Having a human involved to audit the hiring process can limit the risks raised by algorithmic hiring laws and labor rules, attorneys said.
“It’s most often the reduction in human control and potentially decision-making that may be a source of increased risk, and warrants additional thought ahead of putting these types of systems in place,” said Mark Lyon, chair of Gibson Dunn’s artificial intelligence and automated systems practice group.
Vetting these AI hiring tools before deploying them, Fisher Phillips’ Snyder said, can limit reputation risks.
“Companies need to ask ‘do the tools allow someone that is disabled to interact with the AI? Does it a discriminate based on age, race, gender, or any protected status?’” Snyder said.
‘Computer Said No’
Title VII requires unbiased employment decisions. Selection procedures are subject to the governance of the Uniform Guidelines On Employee Selection Procedures, which are jointly agreed upon by the Equal Employment Opportunity Commission, the Department of Justice, the Civil Service Commission, and the Department of Labor.

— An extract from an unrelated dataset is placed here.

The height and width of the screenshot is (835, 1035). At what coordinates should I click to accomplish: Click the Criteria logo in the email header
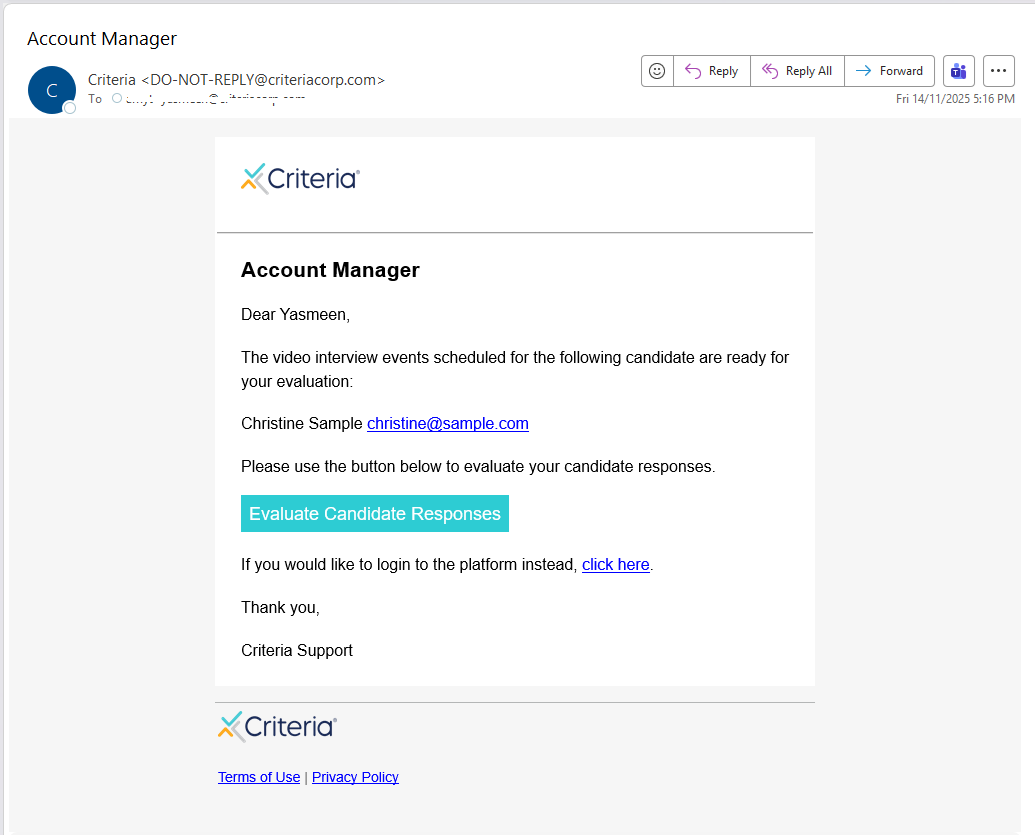[300, 179]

The guidelines encourage employers to test the procedures to ensure they don’t result in an adverse impact on job applicants. If the procedure has an adverse impact, it will be considered biased, “unless the procedure has been validated in accordance with these guidelines.”
“When using any selection tool for hiring, employers need to be aware that seemingly neutral tools can violate anti-discrimination laws if they disproportionately exclude protected classes,” said Akin Gump partner Esther Lander.
The House Subcommittee on Civil Rights and Human Services held a hearing in February to learn more about workplace AI tools, but multiple staffers confirmed that there hasn’t been any movement in this area since then.
Employers have expressed more interest in clearing any potential tools of discriminatory impacts before they’re rolled out for use, Littler Mendelson’s Crews said. Firms like Littler “can test, and vet, and pilot,” the tools.
But doing so requires a window into how the technology actually works, something not all tools allow for, he said. Some “black box” algorithms don’t reveal how certain data points are weighed and measured, leaving Crews and his team unable to do more than test for impermissible bias at the back end of the process.
“You need to be on the ‘transparent and explainable’ side of the ledger,” he said. “‘Computer said no’ is a problem.”